Assignment title: Information
1) Explain why the Aggregate Supply curve becomes increasingly steeply
sloped at levels of RGDP near "full employment" and becomes especially
steeply sloped beyond "full employment" RGDP (hint: this topic is not
discussed in your text... you will need to understand this week's lecture notes
to answer this).
2) Why might the rate at which the Aggregate Supply curve shifts vertically
upward increase when an economy produces beyond full employment. (Hint:
think about the effect of very low unemployment rates on the balance of
bargaining power between employers and workers)
3) Explain why inflation rates are likely to rise when an economy expands
beyond full employment capacity output. Draw an aggregate supply-
aggregate demand diagram to illustrate your answer. (Hint: utilize your
answers to #1 & #2 to answer this question)
4) Suppose worker productivity increased at the rate of 1.9% per year. If the
labor force grew by 1.5% per year, what rate of increase in RGDP would be
sustainable without increasing inflation pressures?

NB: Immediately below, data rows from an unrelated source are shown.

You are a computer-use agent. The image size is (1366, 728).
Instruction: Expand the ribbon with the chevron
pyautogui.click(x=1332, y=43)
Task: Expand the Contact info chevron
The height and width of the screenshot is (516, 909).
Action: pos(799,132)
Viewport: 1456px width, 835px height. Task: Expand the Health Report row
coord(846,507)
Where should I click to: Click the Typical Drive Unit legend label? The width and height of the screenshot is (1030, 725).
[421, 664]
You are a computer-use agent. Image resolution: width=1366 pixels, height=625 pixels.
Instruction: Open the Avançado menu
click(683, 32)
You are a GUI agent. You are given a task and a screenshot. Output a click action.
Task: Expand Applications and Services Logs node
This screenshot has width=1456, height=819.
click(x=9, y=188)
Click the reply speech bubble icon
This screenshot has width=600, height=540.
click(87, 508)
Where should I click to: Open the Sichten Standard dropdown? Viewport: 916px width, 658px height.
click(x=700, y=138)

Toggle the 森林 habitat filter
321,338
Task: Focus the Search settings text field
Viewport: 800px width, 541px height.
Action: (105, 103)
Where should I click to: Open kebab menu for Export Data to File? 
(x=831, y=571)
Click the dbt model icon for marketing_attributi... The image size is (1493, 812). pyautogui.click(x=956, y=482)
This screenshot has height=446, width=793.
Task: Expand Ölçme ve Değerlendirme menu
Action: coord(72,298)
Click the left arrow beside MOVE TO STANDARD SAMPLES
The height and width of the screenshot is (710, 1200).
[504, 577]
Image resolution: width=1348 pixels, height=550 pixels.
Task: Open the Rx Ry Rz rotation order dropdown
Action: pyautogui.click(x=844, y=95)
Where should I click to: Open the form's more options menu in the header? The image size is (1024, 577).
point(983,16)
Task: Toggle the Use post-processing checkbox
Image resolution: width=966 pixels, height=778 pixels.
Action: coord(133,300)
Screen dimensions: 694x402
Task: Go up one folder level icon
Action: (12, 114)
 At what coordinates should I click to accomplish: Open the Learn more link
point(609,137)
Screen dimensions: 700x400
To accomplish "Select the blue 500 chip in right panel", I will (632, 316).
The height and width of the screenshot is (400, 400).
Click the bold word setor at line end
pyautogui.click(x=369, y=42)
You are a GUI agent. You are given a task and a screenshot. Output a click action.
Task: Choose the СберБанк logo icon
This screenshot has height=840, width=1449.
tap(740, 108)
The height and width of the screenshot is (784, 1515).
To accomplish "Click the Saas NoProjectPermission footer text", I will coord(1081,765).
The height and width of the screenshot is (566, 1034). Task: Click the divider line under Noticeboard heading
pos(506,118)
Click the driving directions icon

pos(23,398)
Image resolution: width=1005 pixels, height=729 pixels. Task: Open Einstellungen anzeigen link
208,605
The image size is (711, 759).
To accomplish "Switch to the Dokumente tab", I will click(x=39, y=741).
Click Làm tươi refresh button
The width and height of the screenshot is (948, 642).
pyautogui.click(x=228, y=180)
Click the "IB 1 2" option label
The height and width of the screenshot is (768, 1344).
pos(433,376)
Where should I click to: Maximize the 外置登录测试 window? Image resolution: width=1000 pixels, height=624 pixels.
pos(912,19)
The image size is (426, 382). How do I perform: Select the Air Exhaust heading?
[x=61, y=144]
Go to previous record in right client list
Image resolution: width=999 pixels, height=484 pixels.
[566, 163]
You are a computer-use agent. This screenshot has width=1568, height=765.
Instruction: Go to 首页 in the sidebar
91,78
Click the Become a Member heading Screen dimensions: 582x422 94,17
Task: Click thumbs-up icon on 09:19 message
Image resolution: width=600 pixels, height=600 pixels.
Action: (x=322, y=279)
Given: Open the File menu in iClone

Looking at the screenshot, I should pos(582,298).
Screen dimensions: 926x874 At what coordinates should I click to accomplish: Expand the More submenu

5) In the period 2000-2003, the RGDP (real GDP adjusted for inflation) growth
rate in the US averaged 2.39% per year, while inflation rates remained at
around 2.53% per year. In the latter half of the 1970's, by contrast, inflation
rates accelerated markedly even though annual growth in RGDP did not
exceed 3%.
Now in 2012-2013 the US economy is slowly recovering from the great
recession, what will determine whether it can recover in the coming years at
strong growth performance similar to 2003-2006 without triggering a
noticeable acceleration of inflation?
6) Illustrate how each of the following events would shift the AS schedule and
potential RGDP, thereby altering equilibrium prices and output levels in the
economy. Use an aggregate supply-aggregate demand diagram in your
explanation and assume that the economy is initially at full employment. Note:
Although some of the events listed below will also shift AD conditions in the
economy, you do not need to show AD shifts in answering these questions.
We will discuss AD shifts in next week's lesson.
a) an increase in the general level of money wages
b) an increase in the price of imported oil and related energy products.
c) a decrease in the level of US interest rates
d) an increase in the productivity of labor
e) an increase in the expected inflation rate
f) an increase in the labor force growth rate.